Crypto mines restored in China, despite a prohibition
- Blog
- July 6, 2022
Crypto mines restored in China, despite a prohibition
Last summer, China increased its enforcement of strict crypto rules, including the country’s large crypto mining business. As a result, the overall mining power of the Bitcoin network was slashed in half in only a few weeks when thousands of Chinese miners disconnected. However, less than a year later, Bitcoin’s mining power is at an all-time high. Shockingly, research reveals that the world’s second-largest economy is once again a top crypto mining center. What caused this to happen? Circumventing the mining restriction isn’t the only way Chinese civilians exploit crypto technology and NFTs to oppose censorship. Let’s get started.
- Following China’s crackdown, the United States has surpassed China as the leading mining hub, housing roughly 40% of worldwide miners. Despite the embargo, mining in China has continued and maybe even rebounded, accounting for approximately 20% of global mining activity. Because the worldwide Bitcoin network is permissionless, guerilla miners appear to have found ways to evade discovery, including employing off-grid electrical sources like hydropower produced by local dams that aren’t linked to the primary grid.
- According to reports, Chinese individuals utilize NFTs to avoid censorship by storing sensitive information, such as “Voices of April,” a massive collection of social postings, films, and other media chronicling people’s experiences of severe COVID lockdowns in Shanghai. Because NFTs can confer data ownership but do not store the data, activists are turning to decentralized web protocols such as Filecoin’s InterPlanetary File System (IPFS), which distributes numerous copies of a file over a decentralized global server network.If a sensor removes one copy, many more remain available. IPFS can also be used to get through China’s “Great Firewall,” allowing locals to read millions of books, scientific articles, and forbidden publications. (Even if you live in a less restricted nation, keeping a copy of your NFT data on IPFS is smart.)
- Cloudflare, which manages some of the world’s most critical Internet infrastructure, has unveiled new capabilities allowing customers to host and serve content on IPFS. IPFS developers also announced a collaboration with military contractor Lockheed Martin to host decentralized web nodes on satellites circling the Earth, enabling quick space-to-space data transfers without needing to beam the signal to an earthbound server. Decentralized IPFS servers now contain around 2.5 billion gigabytes of extremely censorship-resistant data. That’s the coequal of tens of thousands of Wikipedia copies.
- What was the impetus behind China’s crypto network ban? Bitcoin is often regarded as a challenge to China’s control over many areas of people’s life because, as an open-source and decentralized monetary system, it presents a censorship-resistant option to China’s new central-bank-issued digital currency, the digital yuan.

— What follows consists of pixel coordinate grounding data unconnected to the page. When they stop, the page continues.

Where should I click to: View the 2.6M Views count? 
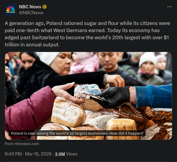pyautogui.click(x=66, y=154)
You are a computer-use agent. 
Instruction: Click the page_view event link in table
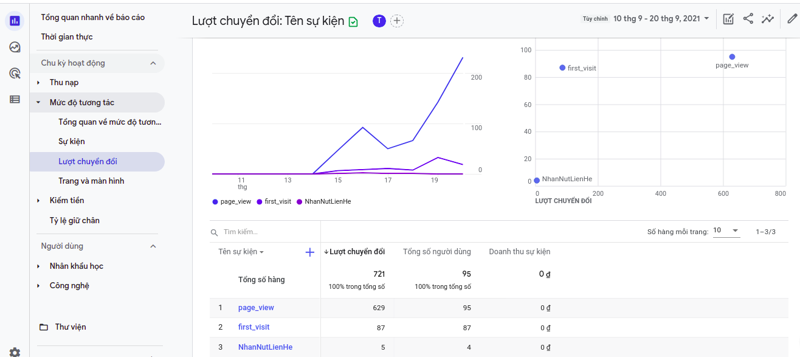point(256,308)
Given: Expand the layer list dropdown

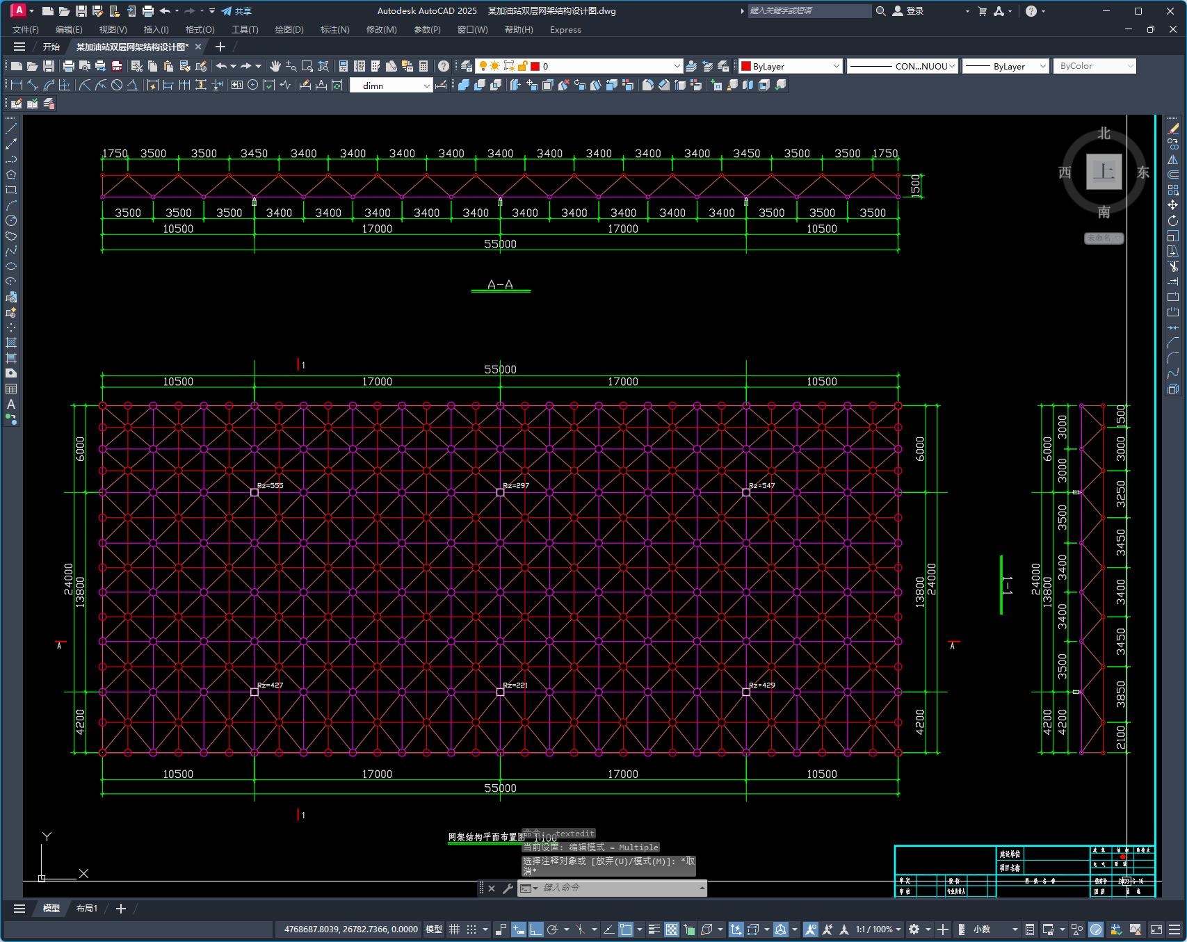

The digital yuan has thousands of millions of users and has already been used in commerce worth billions of dollars — and, unlike Bitcoin, it provides Chinese authorities complete insight over users’ money.

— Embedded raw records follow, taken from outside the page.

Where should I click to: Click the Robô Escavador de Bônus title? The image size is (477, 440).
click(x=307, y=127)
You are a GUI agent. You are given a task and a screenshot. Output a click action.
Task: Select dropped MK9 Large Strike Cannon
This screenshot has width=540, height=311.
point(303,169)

What it means… According to one central economic freedom rating, China ranks 158th out of 177 nations – so it’s not unexpected that Chinese policymakers are averse to decentralized, censorship-resistant, and borderless crypto networks. However, unlike all of the centralized “Web2” behemoths — from YouTube to Wikipedia — that have been successfully blocked by China’s Great Firewall, crypto and the decentralized web (also known as “Web3”) are much more difficult to restrict.